A numeric value that defines the level in the hierarchy at which the “schema” is defined. Default to “1”, meaning that the schema is defined directly under the bucket. Must be at least Database prefix level +1.

Table prefix level

A numeric value that defines the level in the hierarchy at which the “tables” are defined. Default to “2”. Must be at least Schema prefix level +1. Setting this 2 or more levels higher than the Schema allows for intermediate levels to exist in the prefix/folder structure that are not part of the data model hierarchy (such as a date folder). In this case, only one set of intermediate folders should be traversed. Additionally, in this case, the Table prefix level may be an object, not a directory.

Add domain as custom metadata

Boolean input (defaults to False) that indicates the name of the domain should be added to all assets created by the package (database, schema, table)

Domain Custom Metadata Set Name

The name of the set for the property to which the Domain value should be written, according to the bucket under which the assets were crawled from. (required if “add domain as custom metadata” is True)

Domain Custom Metadata Property Name

The property name of the property in Domain Custom Metadata Set to which the Domain should be written, according to the bucket under which the assets were crawled from. (required if “add domain as custom metadata” is True)

Partition levels

A numeric value that defines the max depth / number of potential nested partition levels that could exist, and therefore which the package must look for beyond the table level in the folder hierarchy.

Partition Custom Metadata Set Name

The name of custom metadata set to store the partition column name(s) from any partitions in the levels defined.

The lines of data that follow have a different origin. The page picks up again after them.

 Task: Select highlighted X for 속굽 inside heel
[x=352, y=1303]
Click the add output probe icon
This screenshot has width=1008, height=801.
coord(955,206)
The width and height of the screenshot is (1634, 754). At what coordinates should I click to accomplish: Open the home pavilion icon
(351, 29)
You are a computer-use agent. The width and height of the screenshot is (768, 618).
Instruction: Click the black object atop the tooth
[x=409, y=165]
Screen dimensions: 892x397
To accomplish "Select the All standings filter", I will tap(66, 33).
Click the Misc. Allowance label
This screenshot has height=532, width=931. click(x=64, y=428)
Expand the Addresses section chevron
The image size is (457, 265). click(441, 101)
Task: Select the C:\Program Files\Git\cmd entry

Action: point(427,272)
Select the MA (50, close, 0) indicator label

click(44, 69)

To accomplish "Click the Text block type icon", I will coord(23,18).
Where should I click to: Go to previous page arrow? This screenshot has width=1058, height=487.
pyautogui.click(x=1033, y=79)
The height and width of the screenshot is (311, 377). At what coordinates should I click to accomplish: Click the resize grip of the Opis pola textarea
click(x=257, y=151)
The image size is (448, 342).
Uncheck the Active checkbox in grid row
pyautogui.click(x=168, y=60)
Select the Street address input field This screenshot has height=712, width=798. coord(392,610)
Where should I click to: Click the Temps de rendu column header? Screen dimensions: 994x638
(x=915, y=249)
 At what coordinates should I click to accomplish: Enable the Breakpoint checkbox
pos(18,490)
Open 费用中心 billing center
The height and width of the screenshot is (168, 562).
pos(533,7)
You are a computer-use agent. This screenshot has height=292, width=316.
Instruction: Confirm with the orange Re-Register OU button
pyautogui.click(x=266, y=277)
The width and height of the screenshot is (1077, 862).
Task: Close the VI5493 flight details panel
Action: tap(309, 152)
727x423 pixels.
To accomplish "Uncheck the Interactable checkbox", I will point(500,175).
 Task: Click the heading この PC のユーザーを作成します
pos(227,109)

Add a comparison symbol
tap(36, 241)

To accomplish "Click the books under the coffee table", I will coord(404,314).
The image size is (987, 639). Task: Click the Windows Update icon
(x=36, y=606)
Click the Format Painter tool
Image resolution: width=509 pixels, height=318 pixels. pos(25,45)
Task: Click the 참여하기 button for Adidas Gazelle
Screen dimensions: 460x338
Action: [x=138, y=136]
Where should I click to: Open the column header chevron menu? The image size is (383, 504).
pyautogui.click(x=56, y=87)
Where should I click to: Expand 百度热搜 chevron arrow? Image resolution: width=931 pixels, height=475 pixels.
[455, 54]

Partition Custom Metadata Set Name

The name of the property in the custom metadata set to store the partition column name(s) from any partitions in the levels defined.

What it does

Iterates over the objects in the bucket list file and creates/updates databases, schemas and tables as determined by the prefix level specified. All the objects are associated with the connection specified in Connection name. Domain information will be added to the database, schema and table in the custom metadata property specified for the domain. Partition information will be added to the table in the custom metadata property specified for partition information.